I don’t know about you, but I spend about half my time looking for tools.
There is nothing more maddening than not being able to find a tool when you are working on your pottery or ceramic piece.
Here are a few tricks that I have learned either by trial and error or tips given to me by others.
They have sure saved me a lot of frustration!

Stick a corner of your chamois into an empty film canister, close the lid and it will float. You can also hook the chamois to a 1 inch fishing bobber.

Glue a block of foam to the side of your wheel or table and poke the pin tools into the foam for storage.

Lose your throwing tools?

Get a silverware plastic organizer, which can be found at Target or Wal-Mart.
These are often used for organizing drawers.
Keep this on your table surface and make sure you return all tools there after using them.
Your can also use the silverware holders that hook to dish drainers.
Just attach a drawer pull to the end of your table and slip the lip of the holder over it.

Something that works great in place of a table are a couple stacking storage bins.
These plastic bins have pull out drawers that you can label and store your tools and supplies in.
You can also find these at Target or Wal-Mart.

Clip some spring type clothespins to the rim of your water bucket and you can rest long tools across them.

Make a table that is level with your wheel head by sawing a piece of countertop.
Curve it around your splash pan and make holes big enough for your throwing buckets.
You can use 2x4’s to raise it to the proper height.

If you have a wheel that doesn’t have its own platform, take an old end table or coffee table and cut a U into it so it slides around your wheel.
Saw the legs to the appropriate length.
This will give you a nice big surface for your tools.
Spray it with a sealant to make it waterproof.

Are You Losing tools In general?

The best way to store large tools is to find the right size pot or can for whatever tools need storing and that way you will have your tools around all the time!
Platters or old cake pans are useful for laying out a bunch of tools in a row.

Three inch deep clear plastic storage bins can also be used for storing tools horizontally.
The shallow ones are best because you don’t want to be sifting through a deep pile of tools.
They are stackable, have dividers and you can label each drawer so that you can tell at a glance what is in each drawer.

A silverware holder from an old dishwasher is excellent for holding tools and it has a handle for portability.

There are commercial tool caddy’s available.
These are really good for tools you need to travel with or for expensive ones you don’t want to get banged around.

If you are a apron or tool belt person, there are all kinds of styles to choose from.
They work well when you are moving around a lot, especially if you are working on large projects or making tiles.

Some pottery and ceramic artist store their tools in sharp builders sand with some oil mixed in.
It supposedly keeps the tools clean, free of rust and you don’t have to sharpen them as often.
I’m not sure how you tell them apart when they are hidden in the sand, but I suppose you could color code them, or just learn the handle shapes.

For large items like rolling pins or seldom used items, you can use one of those plastic rolling carts with several drawers which are available at Target or Wal-Mart.
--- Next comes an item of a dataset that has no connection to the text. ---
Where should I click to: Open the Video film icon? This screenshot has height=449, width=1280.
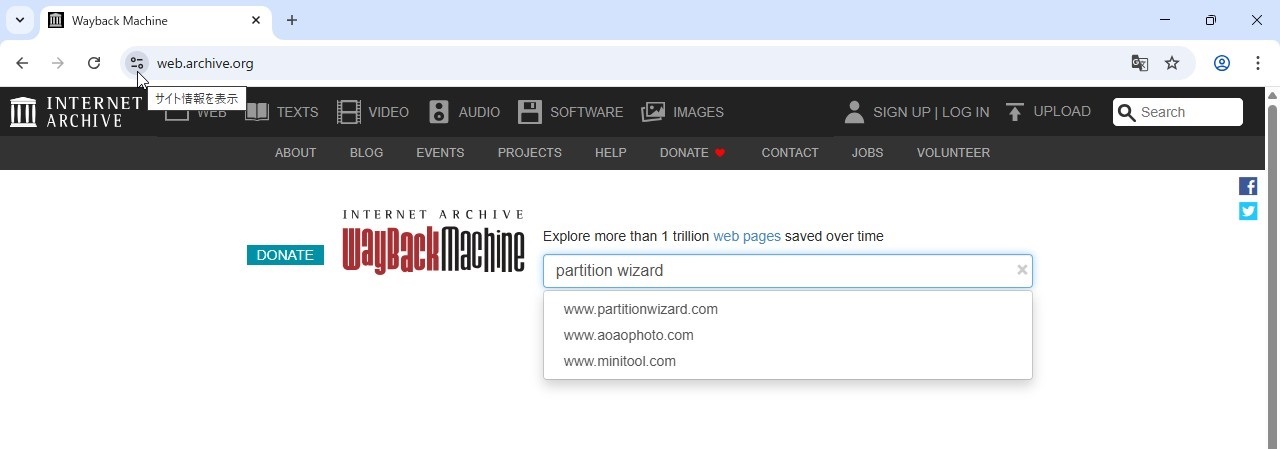348,112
The ones with shallow drawers are better than the ones with deep drawers.

Try to have two or three of everything, at least of the inexpensive tools.
And you know as well as I do, when you lose one you can grab another and the lost one will turn up unexpectedly when you least expected it.

Last, but not least!

I use one of those three-tiered wire hanging baskets which will hold quite a lot and is especially good for larger items that won't fall through the holes for sponges, sanding blocks and plastic bags which are used to put over my pottery or ceramic to keep it wet when I'm not working on it.
Everything dries well because of the air circulation and it's all at eye level.


"Copyright BigCeramicStore.com, reprinted with permission."

It is better to sleep on things before hand, than to lie awake thinking about them afterward.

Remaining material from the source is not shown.